Ziel der Übung: Bitte beantworten Sie: Wie viele Beratungen gab es laut dem Textauszug über Ehrenamt in Solingen im Jahr 2015?

Textauszug:
Häußler Im letzten Jahr haben wir mit Mühe und Not die Zahl von 100 Beratungen überschritten. Zum Vergleich: 2017 waren es noch 150 und 2015, im Jahr der Flüchtlingswelle, sogar 227. Ich habe den Eindruck, dass es in der Welt zu viel Egoismus gibt.

Wer sucht in Solingen gerade ehrenamtliche Helfer, wer steht auf Ihrer Warteliste?

Häußler Aktuell haben wir an die 30 Fälle. Jeder Kindergarten, jede Schule, jedes Seniorenheim, jedes Museum braucht Ehrenamtler – wie beispielsweise auch die Gruppen, die Parks pflegen. Es besteht so viel Bedarf, dass fast jeder Interessent etwas in der Nähe seiner Wohnung findet. Denn einen Fahrtkostenzuschuss gibt es im Regelfall nicht. Es ist eine freiwillige, unentgeltliche Arbeit.

Für welche Bereiche interessieren sich Ihre Gesprächspartner am meisten?

Häußler Die größte Gruppe möchte etwas mit Kindern und Jugendlichen machen. Fast 30 Prozent der Interessenten haben wir 2019 etwa an Kindergärten und Schulen gebracht. Dort basteln und musizieren sie mit den Kleinen, übernehmen Lesepatenschaften oder helfen bei den Hausaufgaben. Inzwischen suchen Schulen auch verstärkt Helfer für Integrationsklassen.

Und wo engagieren sich die
Übrigen?

Häußler Gut 20 Prozent entschieden sich im letzten Jahr für die Betreuung von Senioren. Im Bereich Soziales, etwa bei der Tafel, waren es rund zehn Prozent; Einsätze in der Natur suchten zwölf Prozent der Beratenen.

Folgende Daten:
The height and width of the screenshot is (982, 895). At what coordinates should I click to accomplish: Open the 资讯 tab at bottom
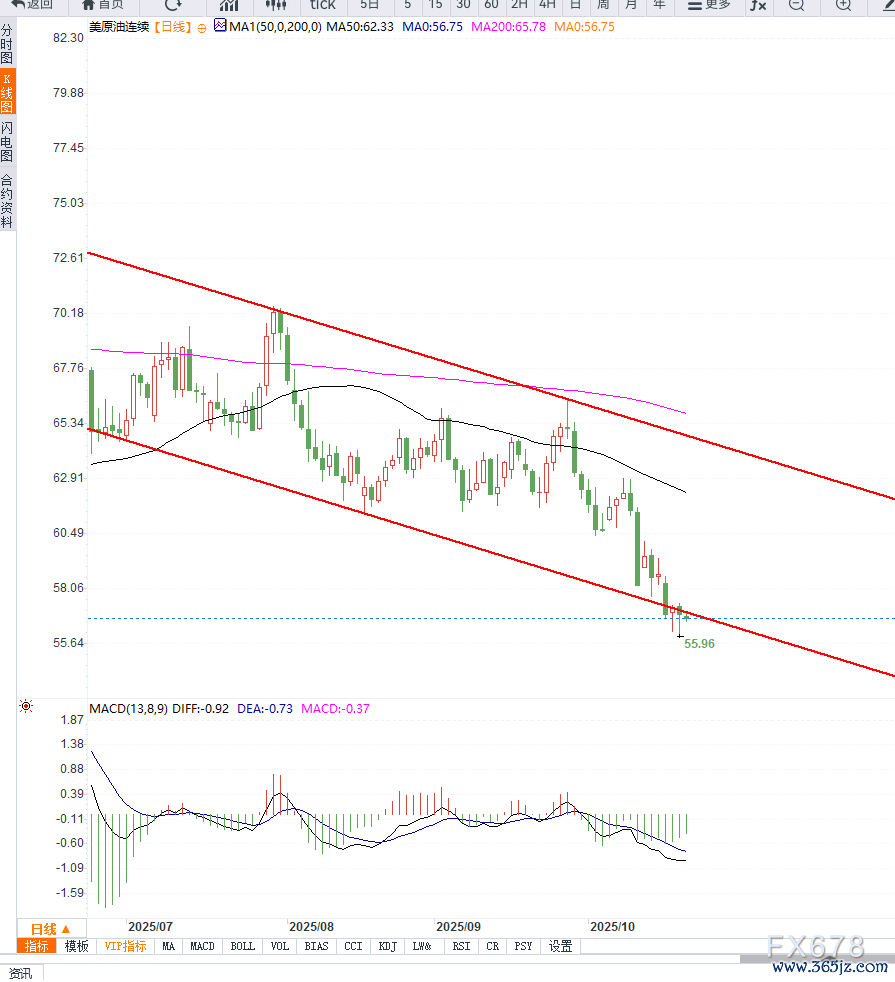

Ergebnis: Im Jahr 2015 gab es 227 Beratungen.